Die Folge davon ist neben einer subtilen und surrealen Angst auch, dass Kenji beginnt sich über sein eigenes Leben und die Gesellschaft in den japanischen Großstädten Gedanken zu machen. Was ist zum Beispiel der Grund dafür, dass sich junge Mädchen in einem wirtschaftlich wohl situierten Land wie Japan der Prostitution hingeben? Ist die Beziehung zu seiner Freundin, die den ganzen Roman lang den einzigen Kontakt zur Welt außerhalb des Rotlichtviertels darstellt, ebenfalls durch eine gestörte Psyche belastet? Fragen dieser Art bestimmen Kenjis inneren Monolog während er mit seinem Kunden durch die verschiedenen Etablissements zieht und zum ersten Mal bewusst Zeuge wird, wie die Einsamkeit der Menschen sie in den Abgrund der Lust und Gewalt zieht. Was Kenji zunächst als unnötige Gewalt erscheint nimmt gegen Ende des Romans durch das Eintauchen in Franks verdrehte Psyche kontinuierlich Gestalt an und lässt ihn sowie den Leser alles bis dahin Geschehene hinterfragen und es in einem neuen Licht erscheinen.

Fazit

Insgesamt ist ‚In der Misosuppe‘ ein empfehlenswerter Roman, bei dem der Autor es dreimal schafft, durch die dichte Atmosphäre die sein Schreibstil erschafft, kontinuierlich Spannung aufzubauen und somit drei bedeutende Spannungshöhepunkte zu erreichen, welche allerdings auf unerwartet unterschiedliche Weise aufgelöst werden. Das Buch aufgrund eines Gewaltausbruchs in Verbindung mit einer eher abseitigen Sexualität abzubrechen scheint besonders für sensiblere Leser naheliegend, wird dem Roman aber in seiner Gesamtheit bei Weitem nicht gerecht. Gerade für Leser die durch das erste Auftauchen einer solchen Szenerie geschockt sind, ist es empfehlenswert das Buch durchzulesen, da sich ihre Empfindungen während des Lesens mit denen des Protagonisten bewegen werden und sie die emotionale Entwicklung Kenjis über den Roman hinweg besser nachvollziehen können. Sicher bleibt der ein oder andere Vorfall den Kenji miterlebt langfristig im Gedächtnis des Lesers hängen, verblasst aber schnell zwischen all den interessanten kulturellen Eindrücken, die vermehrt gegen Ende des Werks immer wieder auf wunderbare Art vom Autor Berücksichtigung finden und die Atmosphäre etwas auflockern. Ein Beispiel hierfür ist die eindrückliche Schilderung des typisch japanischen Neujahrsbrauchs, bei dem die Glocken der Tempel um Mitternacht 108 Mal geläutet werden. Andersherum werden Leser enttäuscht werden, die ausschließlich an Gewaltdarstellungen interessiert sind, da diese nur sehr dosiert eingesetzt werden um gesellschaftliche Missstände sinnbildlich zu verkörpern, was vom Leser zudem die Fähigkeit abverlangt, die Botschaften zwischen den Zeilen erkennen und Metaphern interpretieren zu können. Viele Fragen die über das Buch hinweg aufkommen und wesentlich zur Spannung beitragen bleiben leider unbeantwortet, was mir weniger gefallen hat. Allerdings lassen diese viel Spielraum für eigene Gedanken und Interpretationen.

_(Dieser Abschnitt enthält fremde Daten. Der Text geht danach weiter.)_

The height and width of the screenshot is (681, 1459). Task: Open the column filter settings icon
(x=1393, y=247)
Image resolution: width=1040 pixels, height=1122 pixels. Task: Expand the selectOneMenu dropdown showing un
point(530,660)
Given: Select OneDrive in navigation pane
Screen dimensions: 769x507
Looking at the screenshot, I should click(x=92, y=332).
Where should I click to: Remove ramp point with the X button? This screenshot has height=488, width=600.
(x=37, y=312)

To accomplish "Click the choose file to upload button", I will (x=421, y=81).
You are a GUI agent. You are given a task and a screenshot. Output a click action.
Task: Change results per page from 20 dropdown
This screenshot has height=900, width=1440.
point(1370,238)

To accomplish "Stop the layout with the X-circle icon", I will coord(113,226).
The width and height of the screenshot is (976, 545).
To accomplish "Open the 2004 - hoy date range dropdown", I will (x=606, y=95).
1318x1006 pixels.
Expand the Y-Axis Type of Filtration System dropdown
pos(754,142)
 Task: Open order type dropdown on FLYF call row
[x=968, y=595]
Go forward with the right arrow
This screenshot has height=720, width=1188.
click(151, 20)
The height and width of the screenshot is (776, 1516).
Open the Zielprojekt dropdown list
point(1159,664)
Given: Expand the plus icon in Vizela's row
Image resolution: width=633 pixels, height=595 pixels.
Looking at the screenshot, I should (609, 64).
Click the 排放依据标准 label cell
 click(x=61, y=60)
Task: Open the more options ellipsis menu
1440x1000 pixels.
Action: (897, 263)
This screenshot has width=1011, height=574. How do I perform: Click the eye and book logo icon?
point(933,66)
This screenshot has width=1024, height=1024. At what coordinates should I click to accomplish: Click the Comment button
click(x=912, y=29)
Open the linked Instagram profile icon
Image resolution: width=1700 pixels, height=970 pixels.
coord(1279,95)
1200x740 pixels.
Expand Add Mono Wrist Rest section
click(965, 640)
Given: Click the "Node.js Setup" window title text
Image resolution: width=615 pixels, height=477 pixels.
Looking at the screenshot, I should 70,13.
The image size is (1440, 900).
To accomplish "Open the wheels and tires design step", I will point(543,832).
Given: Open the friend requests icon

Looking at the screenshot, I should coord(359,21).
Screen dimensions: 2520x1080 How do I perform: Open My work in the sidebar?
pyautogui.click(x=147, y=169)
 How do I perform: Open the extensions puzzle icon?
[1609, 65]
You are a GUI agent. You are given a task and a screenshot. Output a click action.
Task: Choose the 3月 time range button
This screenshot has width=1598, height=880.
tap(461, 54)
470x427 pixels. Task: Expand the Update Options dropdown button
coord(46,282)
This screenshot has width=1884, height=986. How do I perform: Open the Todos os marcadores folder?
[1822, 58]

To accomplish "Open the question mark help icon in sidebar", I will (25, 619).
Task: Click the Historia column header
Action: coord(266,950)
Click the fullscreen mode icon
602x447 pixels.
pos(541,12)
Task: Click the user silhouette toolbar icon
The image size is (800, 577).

‚In der Misosuppe‘ gehört zwar nicht zu den allerbesten Büchern die ich je gelesen habe, bewegt sich aber im oberen Bereich, was in etwa auch den allgemeinen Ansichten auf diversen Plattformen wie etwa Amazon entspricht. Das Leseerlebnis an sich und der Verlauf der Geschichte waren für mich bis dato einzigartig und sind daher schlecht mit anderen Werken zu vergleichen. Es lohnt sich jedoch definitiv, diesem Werk von Ryu Murakami eine Chance zu geben, eine Tatsache die auch die Bibliothekarin des LSI im Nachhinein von mir erfahren musste.